Abstract

The mechanism by which receptors activate G proteins is unclear because a connection between the receptor and the nucleotide binding site has not been established. To investigate this mechanism, we evaluated the roles in receptor interaction of three potential receptor contact sites in α_s: the α2/β4, α3/β5, and α4/β6 loops. Substitutions of α_i2 homologs for α_sresidues in the α2/β4 loop and alanine substitutions of residues in the α4/β6 loop do not affect activation by the β₂-adrenergic receptor. However, replacement of five α_s residues in the α3/β5 loop region with the homologous α_i2 residues decreases receptor-mediated activation of α_s and increases the affinity of G_s for this receptor. The substitutions do not alter guanine nucleotide binding or hydrolysis, or activation by aluminum fluoride, indicating that the effects on receptor interaction are not due to a destabilization of the guanine-nucleotide bound state. In a model of the receptor-G protein complex, the α3/β5 loop maps near the second and third intracellular loops of the receptor.
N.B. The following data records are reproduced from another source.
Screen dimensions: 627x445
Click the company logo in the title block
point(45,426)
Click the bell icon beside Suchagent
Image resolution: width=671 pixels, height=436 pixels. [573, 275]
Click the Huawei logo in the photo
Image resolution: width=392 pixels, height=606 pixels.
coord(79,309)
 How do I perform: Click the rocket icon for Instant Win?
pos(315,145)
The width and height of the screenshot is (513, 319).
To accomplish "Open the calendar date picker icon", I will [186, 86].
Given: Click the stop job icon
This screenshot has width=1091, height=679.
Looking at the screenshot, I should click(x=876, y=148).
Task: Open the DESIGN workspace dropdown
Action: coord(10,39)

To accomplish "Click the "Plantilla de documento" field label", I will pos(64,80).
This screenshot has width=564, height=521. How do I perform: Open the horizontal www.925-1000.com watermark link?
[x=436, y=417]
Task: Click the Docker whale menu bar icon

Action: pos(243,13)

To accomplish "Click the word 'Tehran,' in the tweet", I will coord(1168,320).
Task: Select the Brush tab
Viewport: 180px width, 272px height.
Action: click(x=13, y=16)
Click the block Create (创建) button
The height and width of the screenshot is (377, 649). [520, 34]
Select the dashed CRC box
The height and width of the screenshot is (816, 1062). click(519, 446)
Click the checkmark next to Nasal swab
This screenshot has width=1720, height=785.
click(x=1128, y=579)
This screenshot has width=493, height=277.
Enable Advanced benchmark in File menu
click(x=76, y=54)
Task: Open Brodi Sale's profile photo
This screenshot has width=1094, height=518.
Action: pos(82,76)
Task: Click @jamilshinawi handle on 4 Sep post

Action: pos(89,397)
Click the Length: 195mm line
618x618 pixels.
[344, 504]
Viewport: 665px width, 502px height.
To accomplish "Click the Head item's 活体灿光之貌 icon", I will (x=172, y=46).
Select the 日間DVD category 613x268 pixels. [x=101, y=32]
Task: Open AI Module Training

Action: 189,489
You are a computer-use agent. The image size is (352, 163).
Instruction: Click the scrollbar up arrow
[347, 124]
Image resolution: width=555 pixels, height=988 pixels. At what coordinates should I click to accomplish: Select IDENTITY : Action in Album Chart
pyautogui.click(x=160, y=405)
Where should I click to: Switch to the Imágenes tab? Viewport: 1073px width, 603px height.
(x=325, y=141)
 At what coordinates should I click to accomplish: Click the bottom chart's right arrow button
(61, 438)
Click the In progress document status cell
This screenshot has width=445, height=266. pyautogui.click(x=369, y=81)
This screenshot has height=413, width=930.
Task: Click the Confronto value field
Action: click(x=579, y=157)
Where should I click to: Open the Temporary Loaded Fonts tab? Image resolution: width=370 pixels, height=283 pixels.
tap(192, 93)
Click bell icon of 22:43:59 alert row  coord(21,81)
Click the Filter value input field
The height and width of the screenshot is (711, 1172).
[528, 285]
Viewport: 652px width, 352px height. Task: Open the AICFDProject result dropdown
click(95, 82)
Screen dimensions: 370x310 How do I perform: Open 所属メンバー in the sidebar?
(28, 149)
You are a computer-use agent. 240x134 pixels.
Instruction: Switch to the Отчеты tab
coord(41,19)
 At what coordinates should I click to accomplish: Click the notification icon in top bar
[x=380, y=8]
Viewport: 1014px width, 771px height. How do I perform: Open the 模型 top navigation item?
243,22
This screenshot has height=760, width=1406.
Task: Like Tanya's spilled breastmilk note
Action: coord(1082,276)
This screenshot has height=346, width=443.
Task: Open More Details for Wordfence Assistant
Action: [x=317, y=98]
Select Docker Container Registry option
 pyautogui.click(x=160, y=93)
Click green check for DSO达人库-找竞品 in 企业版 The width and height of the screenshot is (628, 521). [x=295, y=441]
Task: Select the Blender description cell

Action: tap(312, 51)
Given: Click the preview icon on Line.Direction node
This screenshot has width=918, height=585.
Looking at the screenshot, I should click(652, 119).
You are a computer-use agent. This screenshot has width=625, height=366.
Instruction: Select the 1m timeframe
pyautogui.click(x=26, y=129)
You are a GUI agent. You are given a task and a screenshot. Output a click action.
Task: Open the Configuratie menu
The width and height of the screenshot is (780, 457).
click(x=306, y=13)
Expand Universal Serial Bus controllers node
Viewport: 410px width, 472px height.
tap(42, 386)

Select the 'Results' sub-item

The effects of the α3/β5 substitutions suggest that the wild-type residues may be receptor contact sites that are optimized to ensure the reversibility of receptor-G protein interactions. Furthermore, the α3/β5 region corresponds to an exchange factor contact site in both EF-Tu and Ras, suggesting that the mechanisms by which seven-transmembrane receptors and exchange factors catalyze nucleotide exchange may share common elements.